Reputation: 42246

To which character encoding (Unicode version) set does a char object correspond?

What Unicode character encoding does a char object correspond to in:

C#
Java
JavaScript (I know there is not actually a char type but I am assuming that the String type is still implemented as an array of Unicode characters)

In general, is there a common convention among programming languages to use a specific character encoding?

Update

I have tried to clarify my question. The changes I made are discussed in the comments below.
Re: "What problem are you trying to solve?", I am interested in code generation from language independent expressions, and the particular encoding of the file is relevant.

Upvotes: 4

Answers (3)

Kerrek SB

Reputation: 477130

I'm not sure that I am answering your question, but let me make a few remarks that hopefully shed some light.

At the core, general-purpose programming languages like the ones we are talking about (C, C++, C#, Java, PHP) do not have a notion of "text", merely of "data". Data consists of sequences of integral values (i.e. numbers). There is no inherent meaning behind those numbers.

The process of turning a stream of numbers into a text is one of semantics, and it is usually left to the consumer to assign the relevant semantics to a data stream.

Warning: I will now use the word "encoding", which unfortunately has multiple inequivalent meanings. The first meaning of "encoding" is the assignment of meaning to a number. The semantic interpretation of a number is also called a "character". For example, in the ASCII encoding, 32 means "space" and 65 means "captial A". ASCII only assigns meanings to 128 numbers, so every ASCII character can be conveniently represented by a single 8-bit byte (with the top bit always 0). There are many encodings with assign characters to 256 numbers, thus all using one byte per character. In these fixed-width encodings, a text string has as many characters as it takes bytes to represent. There are also other encodings in which characters take a variable amount of bytes to represent.

Now, Unicode is also an encoding, i.e. an assignment of meaning to numbers. On the first 128 numbers it is the same as ASCII, but it assigns meanings to (theoretically) 2^21 numbers. Because there are lots of meanings which aren't strictly "characters" in the sense of writing (such as zero-width joiners or diacritic modifiers), the term "codepoint" is preferred over "character". Nonetheless, any integral data type that is at least 21 bits wide can represent one codepoint. Typically one picks a 32-bit type, and this encoding, in which every element stands for one codepoint, is called UTF-32 or UCS-4.
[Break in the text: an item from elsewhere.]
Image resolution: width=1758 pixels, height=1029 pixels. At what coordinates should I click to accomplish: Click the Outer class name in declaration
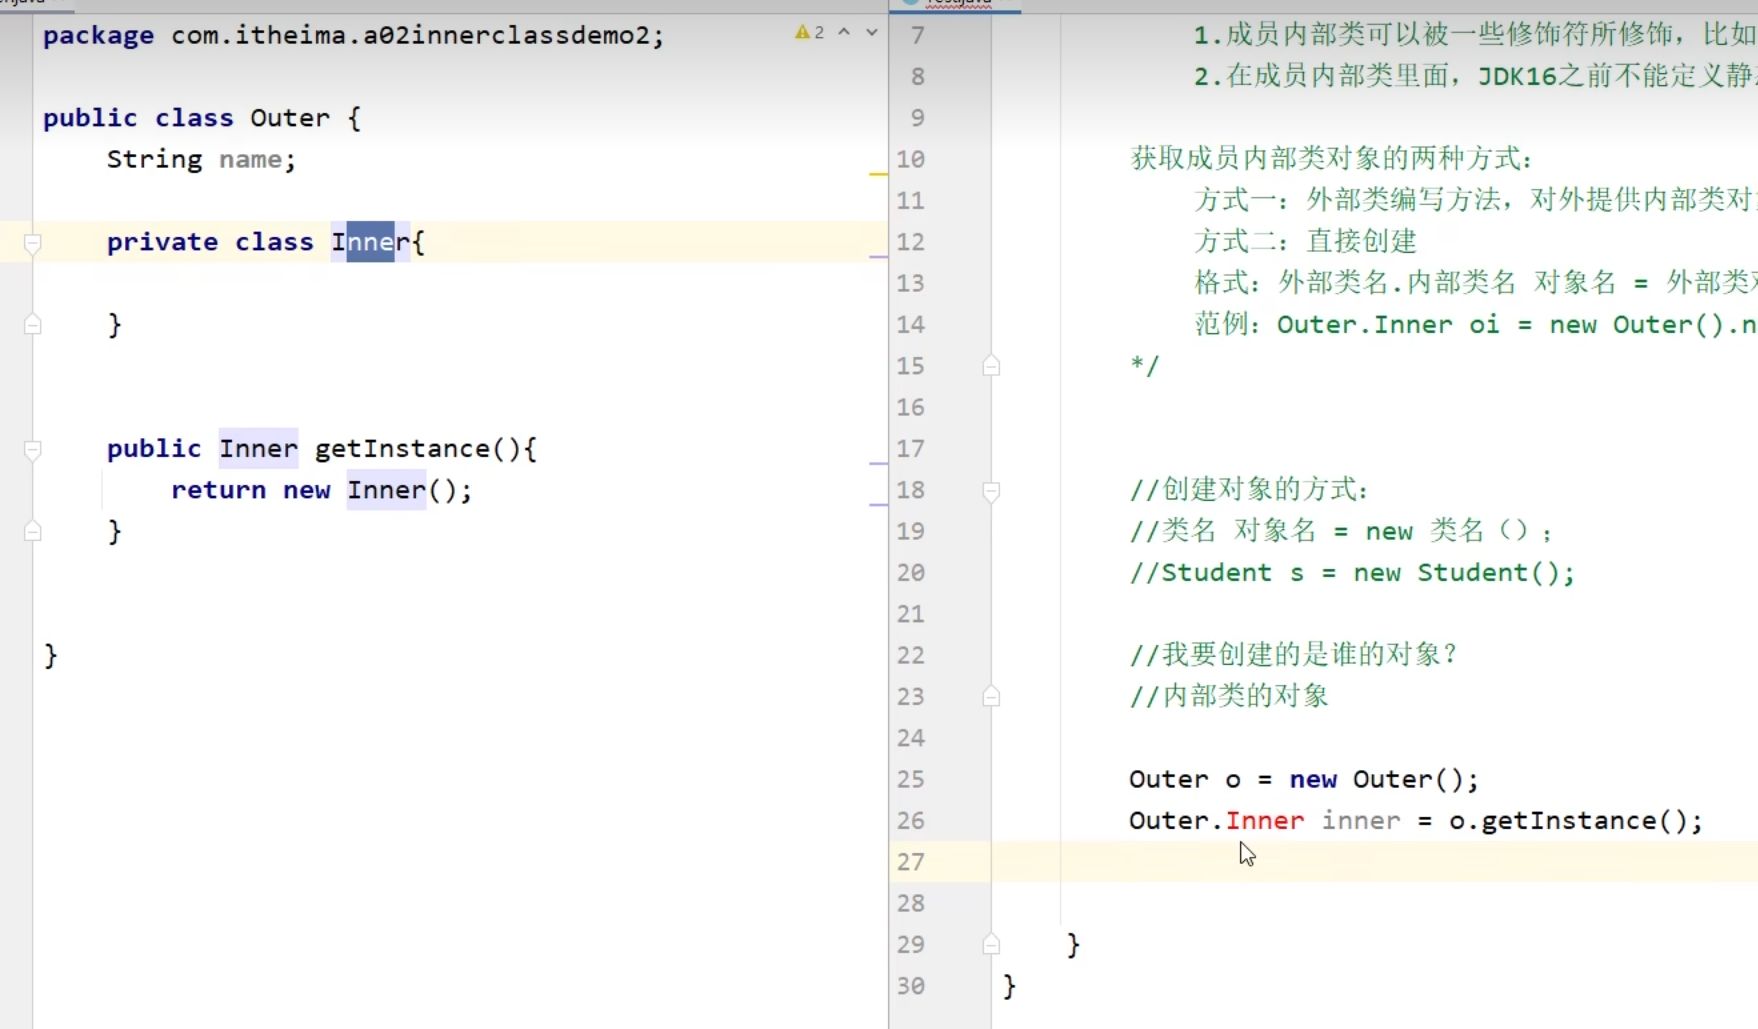click(x=289, y=118)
Now we have a second meaning of "encoding": I can take a string of Unicode codepoints and transform it into a string of 8-bit or 16-bit values, thus further "encoding" the information. In this new, transformed form (called "unicode transformation format", or "UTF"), we now have strings of 8-bit or 16-bit values (called "code units"), but each individual value does not in general correspond to anything meaningful -- it first has to be decoded into a sequence of Unicode codepoints.

Thus, from a programming perspective, if you want to modify text (not bytes), then you should store your text as a sequence of Unicode codepoints. Practically that means that you need a 32-bit data type. The char data type in C and C++ is usually 8 bits wide (though that's only a minimum), while on C# and Java it is always 16 bits wide. An 8-bit char could conceivably be used to store a transformed UTF-8 string, and a 16-bit char could store a transformed UTF-16 string, but in order to get at the raw, meaningful Unicode codepoints (and in particular at the length of the string in codepoints) you will always have to perform decoding.

Typically your text processing libraries will be able to do the decoding and encoding for you, so they will happily accept UTF8 and UTF16 strings (but at a price), but if you want to spare yourself this extra indirection, store your strings as raw Unicode codepoints in a sufficiently wide type.

Upvotes: 2